Throughout, McCarthy's prose is appropriate to the material: precise, controlled, deliberate, restrained. One of the blurbs on my copy of the novel talks about how, in the novel, the event, is "lived and relived in... Beckettian vibrations...", which I immediately scoffed at as typical blurby hyperbole. But now I know what it means. I've only read Beckett's Murphy, which I know is not "mature" Beckett, but while reading Remainder, especially the slowed down, repeated re-enactments, I seemed to feel, yes, "vibrations" of what Beckett is about. Here he describes in minute detail the slowed down re-enactment at the building in Brixton:
We stayed there for a very long time, facing one another. The pianist's chords stretched out, elastic, like elastic when you stretch it and it opens up its flesh to you, shows you its cracks, its pores. The chords stretched and became softer, richer, wider; then they kinked back, reinstating themselves as he hit the keys again.
...and I am reminded of Morton Feldman... actually, scratch that: I'm not merely reminded of Feldman, the passage makes me feel that I know what it would be like to be inside Feldman's music; and then I remember that Feldman composed a piece "for" Beckett, and the reference seems entirely appropriate.

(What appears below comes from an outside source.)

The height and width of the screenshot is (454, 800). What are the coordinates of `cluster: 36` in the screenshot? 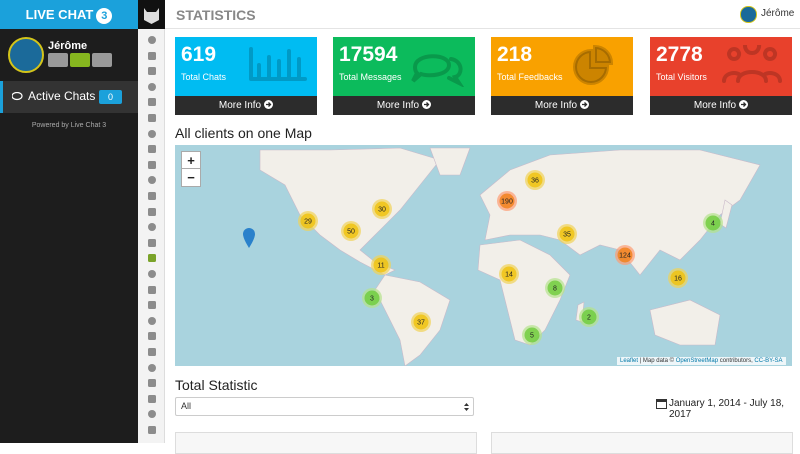 It's located at (535, 180).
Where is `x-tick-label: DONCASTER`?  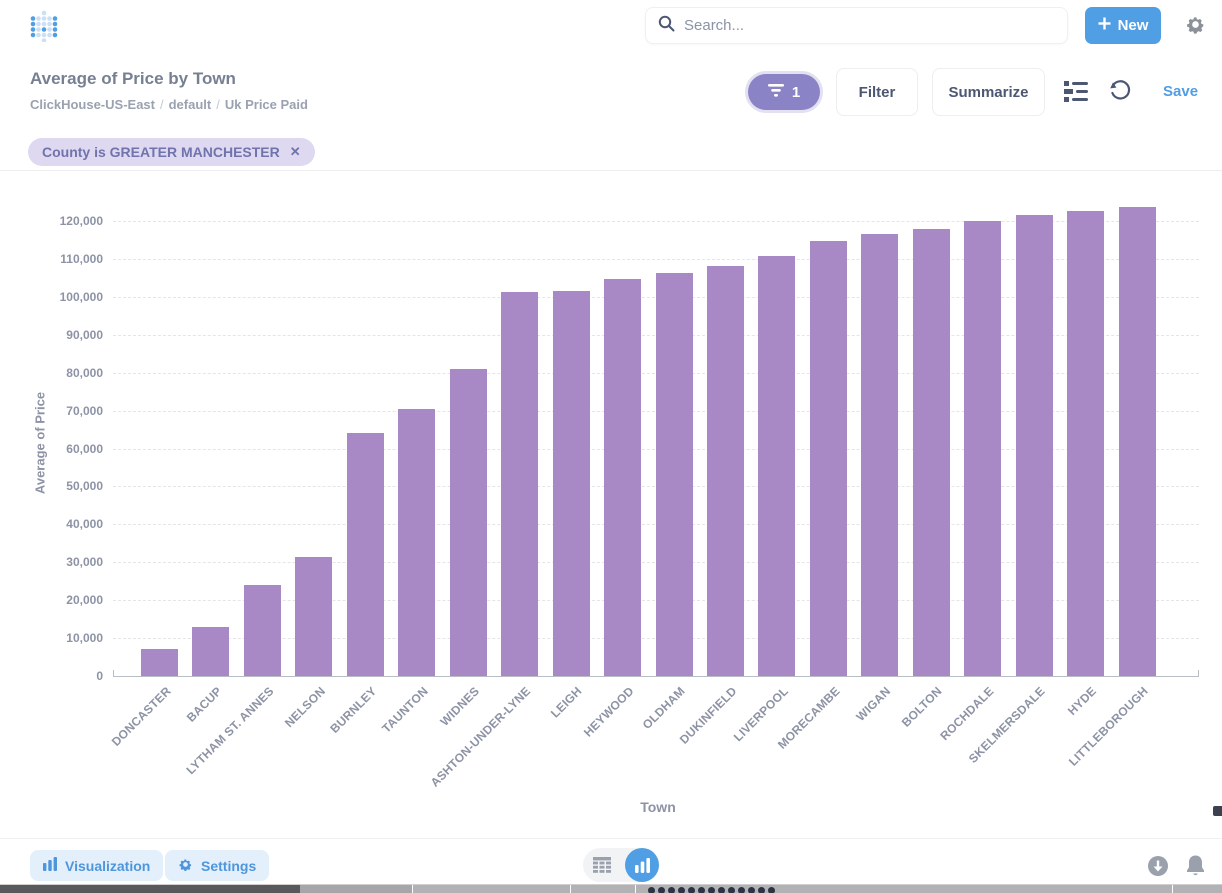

The temptation to write about this novel in excessive detail is strong. As is the temptation to quote from it at considerable length. But I don't want to spoil it for anyone. I think the novel is to be finally published in the US next year. If you can get it earlier, please do. I can't recommend this novel highly enough.

5 comments:

Anonymous said...

Thanks for this. I'm now going to look for this book when it is published in the U.S.

Richard said...

Excellent. I look forward to learning what you think of it....

Anonymous said...

Nice review Richard.

Remainder is going to be published by Vintage US in February next year FYI. The UK edition from Alma press is currently available in Canada from Raincoast Books (www.raincoast.com).

Tom McCarthy was actually at the International Festival of Authors in Toronto last month and the Raincoast blog has long interview I did with him here:

http://blogs.raincoast.com/weblog/tom-mccarthy-interview-part-1/

FULL DISCLOSURE: I work for Raincoast, but I do also LOVE this book!

Cheers

Richard said...

Thanks, Dan. Yeah, I read your interview and enjoyed it very much. (Were I faster blogger, I'd already have drawn attention to it here....)

It's the Alma edition that I bought in France, incidentally. A very attractive book.

AC said...

I just finished this book, and am now on a somewhat obsessive quest to find others who have read it and can tell me if they relate to the (initially benign) thoughts & behaviors of the narator. Specifically, the feeling of always being outside of the action and speech of life, as opposed to just being "real". I've felt that tingling sensatino he talks about, in exactly those kinds of moments he describes, for exactly the ame reasons. And I can't tell if this means that we all do at some point which is why we relate to the character, or if almost no one feels this way and so we are interested in the character because he's so unusual.